EXERCISE BRIEF> Output exactly the lines of the listing below that run from the line with "Open the Channels section in the sidebar" through the line with "Task: Click the". No pictures.

RECORDED DATA>
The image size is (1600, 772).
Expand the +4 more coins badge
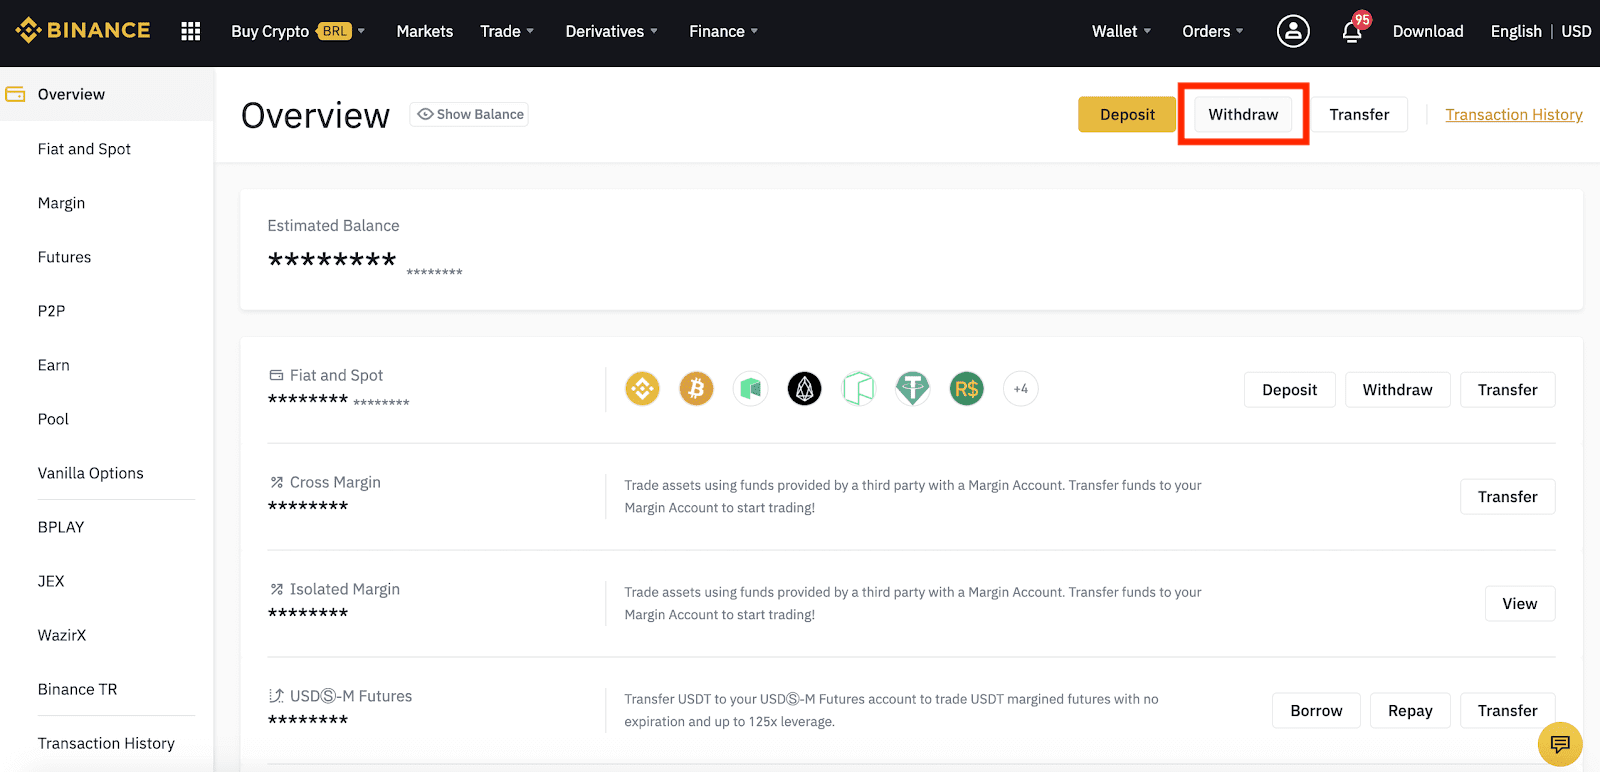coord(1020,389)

---

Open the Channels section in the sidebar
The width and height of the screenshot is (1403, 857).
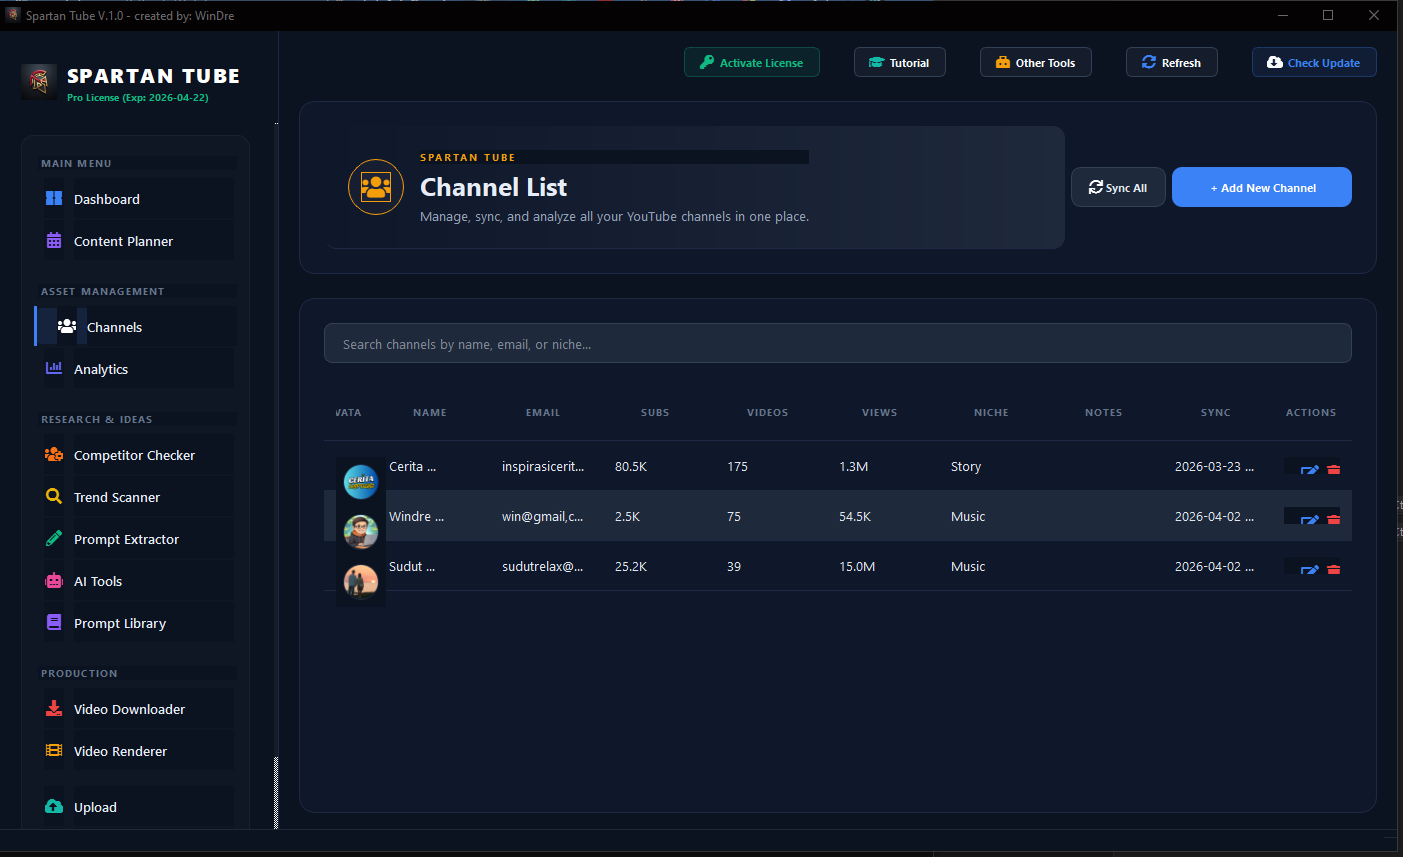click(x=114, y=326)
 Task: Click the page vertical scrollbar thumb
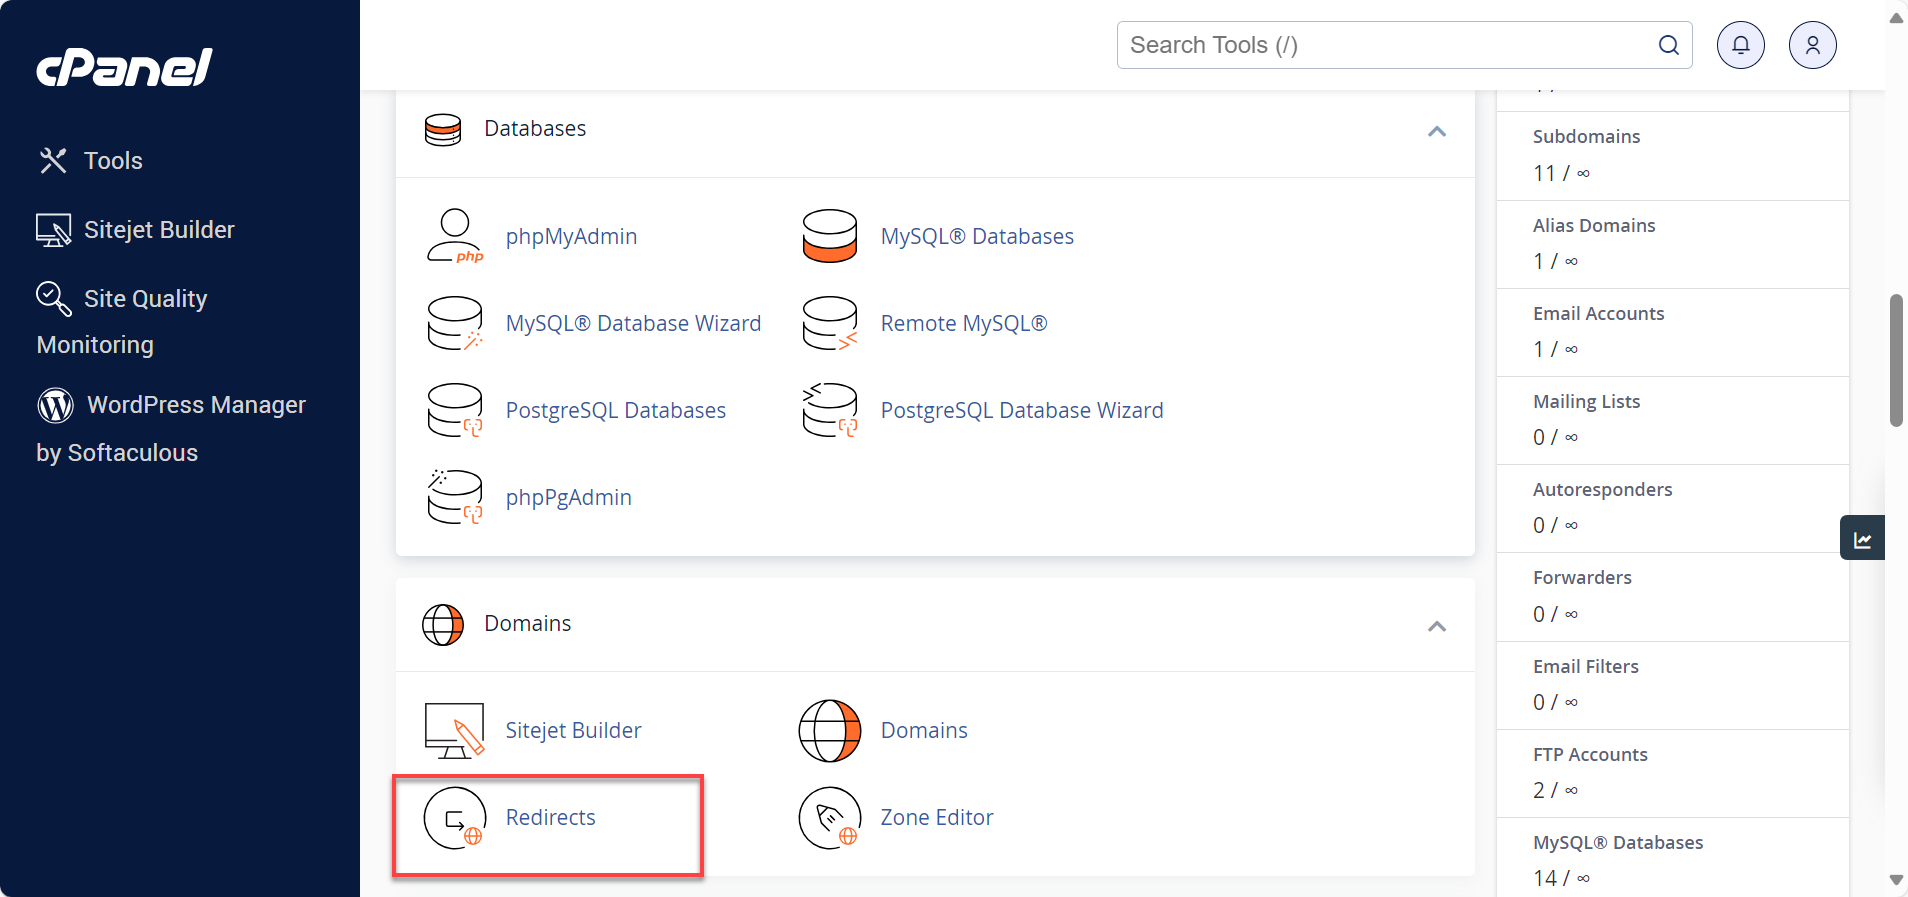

RESULT OF THE EXERCISE>
Open the Channels section in the sidebar
The width and height of the screenshot is (1403, 857).
click(x=114, y=326)
 Task: Click the page vertical scrollbar thumb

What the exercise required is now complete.